ConnectiCare will issue a decision in a timeframe consistent with federal regulation for a concurrent review. If ConnectiCare makes an attempt to obtain the needed clinical information in this timeframe and the information is not provided, ConnectiCare is still required to issue a determination. In this case, ConnectiCare will issue a determination based on the information already made available. An administrative denial may be issued if information was requested but not submitted within this twenty-four (24) hour period.

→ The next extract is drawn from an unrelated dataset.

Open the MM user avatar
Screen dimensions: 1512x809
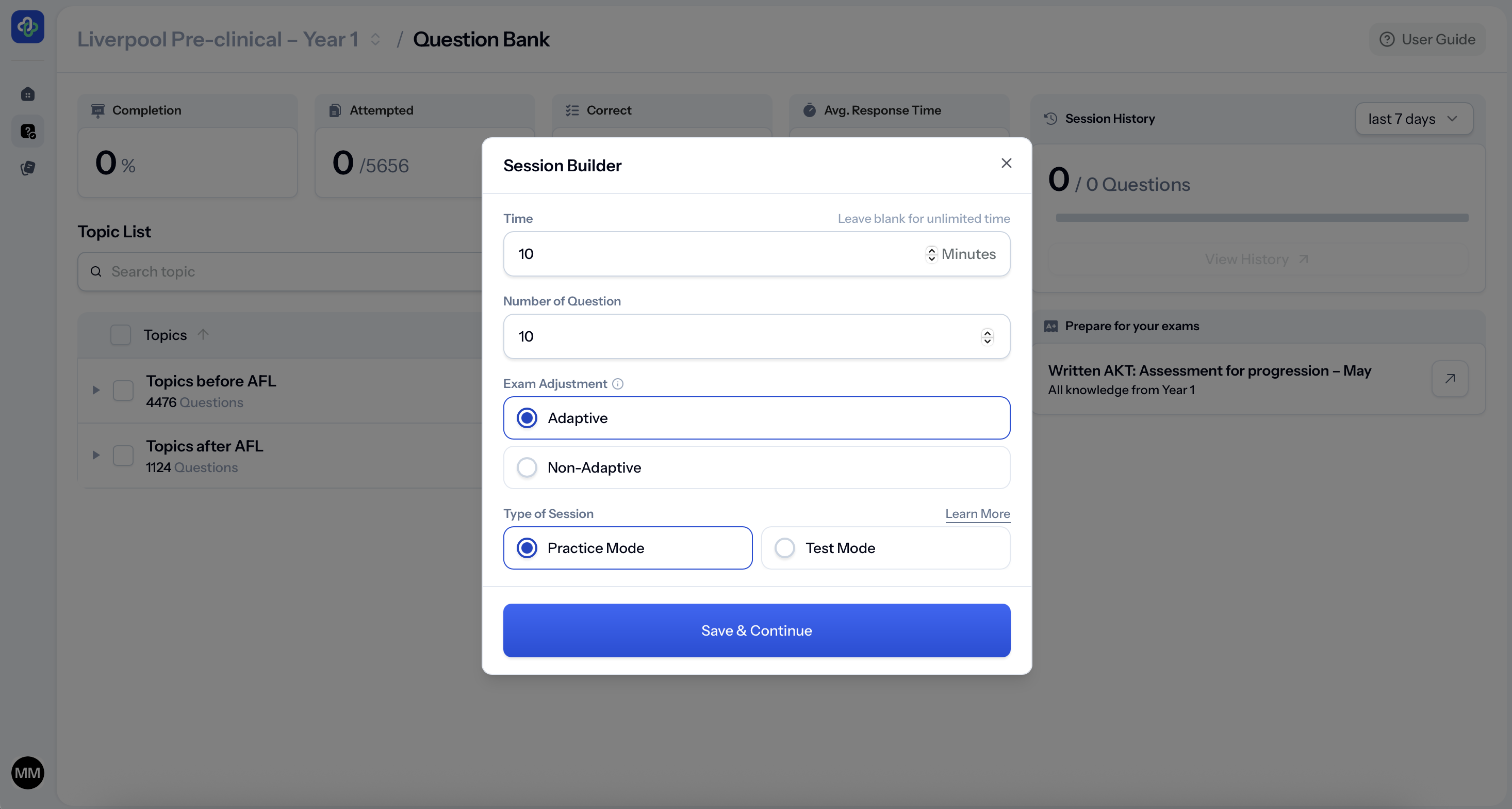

In addition, circumstances may occur during a hospital/facility admission in which the patient’s care or treatment is delayed by scheduling problems, delays in getting needed evaluations or consultations, delays in discharge planning, the unavailability of hospital/facility services over the weekend or on holidays, or other administrative delays. These cases will also be reviewed by the applicable physician organization medical director or a ConnectiCare medical director for determination of authorization of payment to the hospital/facility and physician.
If the delay in discharge results from a facility’s delay in providing needed services, attending physicians will be compensated for their services during this time.
However, if the delay in discharge is due to a decision or lack of action by the attending physician, that physician will not be compensated for days not authorized.
What happens next?
• ConnectiCare’s medical director will review the request for continued stay and make the determination.
• If the decision results in extending coverage, the notification will include the number of extended services approved, the new total of approved services, the date of onset of the services, and the next review date.
• If health services can be provided in more than one medically appropriate setting, it is within ConnectiCare’s discretion to choose the setting for the provision of those services. In addition, the services must be provided in that setting in order for the member to be eligible for benefit coverage.
• If the medical director determines that continued payment for the facility stay cannot be authorized, the attending physician will be notified by phone or fax and will also receive written confirmation. If upon review of clinical documentation the medical director does not approve the day(s), you may utilize the reconsideration process and/or appeal the decision. See "Provider Appeals" for additional information.
• The written notification will include: the reason for the determination and clinical rationale, if any; instructions on how to initiate an appeal of the decision; general information on external appeal rights, if applicable; notice of the availability of clinical review criteria referenced in the decision, and the name and phone number of the physician reviewer who made the decision.